Recensioni | Geomovies – Nel suo ultimo lavoro Laura Poitras presenta un ritratto assai critico del leader di WikiLeaks, visto come una figura ambigua e amorale. Ad Assange Risk non è naturalmente piaciuto e ciò ha compromesso i suoi rapporti con la regista americana, premio Oscar nel 2015 per Citizenfour
Chi è Julian Assange? Un eroe? Un opportunista amorale? Un pericolo per la sicurezza internazionale? Forse tutto questo insieme. Certo è che per un pezzo della sua storia personale Julian Assange è stato l’icona globale della libertà di informazione in rete, della lotta contro la cospirazione e la segretezza del potere. Poi le cose sono cambiate e il nostro ha cominciato a perdere l’aureola.
Risk della regista Laura Poitras, premio Oscar nel 2015 con Citizenfour sulle rivelazioni di Edward Snowden, è uno sguardo “intimo” e prolungato (ben cinque anni di riprese) al re degli hacker.
Australiano di nascita, genio dell’informatica, come ogni talento che si rispetti Assange promette bene fin dalla prima ora. Da giovanissimo guida The International Subversives, un gruppo che  passa il tempo ad entrare nelle reti informatiche di mezzo mondo. Da una denuncia all’altra fino a rischiare il carcere, Assange nei primi anni Novanta è uno degli “smanettatori” più esperti a livello internazionale.
Nel 2006 fonda WikiLeaks, una piattaforma online che consente a fonti anonime di pubblicare documenti classificati e riservati, cioè sensibili dal punto di vista politico e militare.
Risk è iconico dalla prima scena. Una bottiglia di vino rosso aperta con i denti e giù scorrere l’Assange-pensiero.

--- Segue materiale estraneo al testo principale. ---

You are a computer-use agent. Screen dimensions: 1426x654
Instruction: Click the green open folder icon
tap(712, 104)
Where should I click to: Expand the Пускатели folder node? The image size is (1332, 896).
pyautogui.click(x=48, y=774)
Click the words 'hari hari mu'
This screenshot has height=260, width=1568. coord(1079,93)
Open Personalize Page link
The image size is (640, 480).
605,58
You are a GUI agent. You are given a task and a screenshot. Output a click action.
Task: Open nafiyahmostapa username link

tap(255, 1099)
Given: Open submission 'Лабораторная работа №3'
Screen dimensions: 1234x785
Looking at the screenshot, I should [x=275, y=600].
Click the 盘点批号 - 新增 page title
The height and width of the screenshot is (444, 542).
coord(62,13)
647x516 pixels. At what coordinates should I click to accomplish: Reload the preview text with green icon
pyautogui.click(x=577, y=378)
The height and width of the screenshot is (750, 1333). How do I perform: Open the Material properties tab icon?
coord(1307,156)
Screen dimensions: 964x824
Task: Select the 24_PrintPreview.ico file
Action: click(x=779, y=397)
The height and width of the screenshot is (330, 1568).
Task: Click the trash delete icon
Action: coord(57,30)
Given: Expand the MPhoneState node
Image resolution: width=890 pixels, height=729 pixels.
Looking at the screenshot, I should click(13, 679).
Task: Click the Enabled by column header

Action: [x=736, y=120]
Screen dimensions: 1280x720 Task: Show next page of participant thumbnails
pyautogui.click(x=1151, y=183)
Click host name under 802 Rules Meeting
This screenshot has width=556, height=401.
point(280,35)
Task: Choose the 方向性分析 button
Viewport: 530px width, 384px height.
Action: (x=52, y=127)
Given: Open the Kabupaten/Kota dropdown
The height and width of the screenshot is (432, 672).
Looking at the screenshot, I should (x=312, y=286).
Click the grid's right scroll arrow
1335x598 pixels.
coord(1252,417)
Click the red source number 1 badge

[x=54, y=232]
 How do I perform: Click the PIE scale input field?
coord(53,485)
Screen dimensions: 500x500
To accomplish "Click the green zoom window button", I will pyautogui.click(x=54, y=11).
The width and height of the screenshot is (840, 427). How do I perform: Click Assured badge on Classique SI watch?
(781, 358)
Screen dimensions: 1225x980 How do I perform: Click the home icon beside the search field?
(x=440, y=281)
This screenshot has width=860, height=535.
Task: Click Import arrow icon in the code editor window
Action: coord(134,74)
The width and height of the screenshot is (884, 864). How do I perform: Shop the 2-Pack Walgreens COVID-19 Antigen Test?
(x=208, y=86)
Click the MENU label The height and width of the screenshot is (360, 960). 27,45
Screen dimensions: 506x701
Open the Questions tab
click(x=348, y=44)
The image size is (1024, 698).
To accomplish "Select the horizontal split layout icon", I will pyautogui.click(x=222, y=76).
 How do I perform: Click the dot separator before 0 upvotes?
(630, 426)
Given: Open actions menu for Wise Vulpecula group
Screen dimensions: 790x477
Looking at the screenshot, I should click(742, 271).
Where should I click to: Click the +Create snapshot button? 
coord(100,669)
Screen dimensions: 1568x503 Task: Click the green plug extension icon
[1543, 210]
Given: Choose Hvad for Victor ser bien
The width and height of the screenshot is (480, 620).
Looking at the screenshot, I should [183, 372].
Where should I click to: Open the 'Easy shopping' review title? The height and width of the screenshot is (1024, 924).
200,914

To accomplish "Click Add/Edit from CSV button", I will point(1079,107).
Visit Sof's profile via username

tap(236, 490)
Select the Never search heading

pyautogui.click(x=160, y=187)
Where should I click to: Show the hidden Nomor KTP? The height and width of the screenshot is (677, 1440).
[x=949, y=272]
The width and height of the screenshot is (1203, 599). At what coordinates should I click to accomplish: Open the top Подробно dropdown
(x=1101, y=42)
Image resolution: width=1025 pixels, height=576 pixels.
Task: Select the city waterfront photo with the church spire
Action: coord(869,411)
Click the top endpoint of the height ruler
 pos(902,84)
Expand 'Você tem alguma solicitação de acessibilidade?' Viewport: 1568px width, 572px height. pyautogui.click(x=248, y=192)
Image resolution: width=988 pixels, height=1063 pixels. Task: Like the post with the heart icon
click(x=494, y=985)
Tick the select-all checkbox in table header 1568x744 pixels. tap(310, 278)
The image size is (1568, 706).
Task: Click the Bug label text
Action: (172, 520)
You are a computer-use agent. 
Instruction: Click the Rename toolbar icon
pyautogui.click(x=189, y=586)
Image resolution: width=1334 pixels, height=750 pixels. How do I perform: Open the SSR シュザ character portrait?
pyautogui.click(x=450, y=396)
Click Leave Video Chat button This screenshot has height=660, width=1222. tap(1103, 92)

“La maggior parte della gente con principi molto forti non sopravvive a lungo. Molte volte nella storia di WikiLeaks ho dovuto essere spietatamente pragmatico, capire che se cedi nel breve termine non corrompi i tuoi obiettivi di lungo termine […..], nel breve termine devi essere abbastanza disponibile ad equilibrare entrambi per sopravvivere il momento”
Cinque anni di riprese inaspettatamente difficili per Laura Poitras. “Credevo in questo progetto…sembrava che WikiLeaks stesse reinventando il giornalismo, un giornalismo che non veniva più fatto dall’undici settembre […] ‚ non so perché abbia accettato la mia proposta, in realtà penso di non piacergli”
Probabile che Assange si aspettasse un film agiografico.
Gran Bretagna, Nordfolk, 2011. Assange è agli arresti domiciliari per un caso di molestie sessuali ai danni di due giovani svedesi. La Svezia ha chiesto l’estradizione per interrogarlo, anche se non è stata mai formulata alcuna accusa a suo carico.
Una macchinazione del governo americano, l’ha definita Assange, respingendo recisamente tutte le accuse, per altro archiviate non senza clamore qualche mese fa.
Fatto sta che da cinque anni Julian Assange vive da rifugiato politico in una stanza della Ambasciata dell’Ecuador a Londra dove è arrivato travestito a bordo di una motocicletta mentre nello stesso momento un’aula di tribunale respingeva (prevedibilmente) l’appello contro la richiesta di estradizione. Chissà mai perché gli Stati Uniti non hanno chiesto l’estradizione direttamente alla Gran Bretagna.
Come Snowden (alla cui fuga Assange ha contribuito in maniera decisiva) anche Assange teme, e non a torto, di finire nella mani della giustizia americana. Lo attende una accusa già formulata dal Gran Jury di spionaggio e cospirazione. Nel 2010 WikiLeaks mette in rete circa 500.000 documenti militari classificati sulle guerre in Afghanistan e Iraq.
Una delle più grandi fughe di notizie della storia militare americana. Resoconti dettagliati pubblicati dalle principali testate giornalistiche internazionali (The Guardian, The New Work Times, Der Spiegel) che gettano un ombra pesantissima sulle operazioni militari in Medio Oriente, sul loro sostanziale insuccesso e sulle violazioni del diritto internazionale (uso massiccio dei droni, bombardamenti arbitrari, escalation di vittime tra i civili). Ma sopra a tutto, aprono gli occhi della ignara e sonnolenta opinione pubblica americana.
The sentence can be very though, fino al carcere a vita. Meglio non rischiare.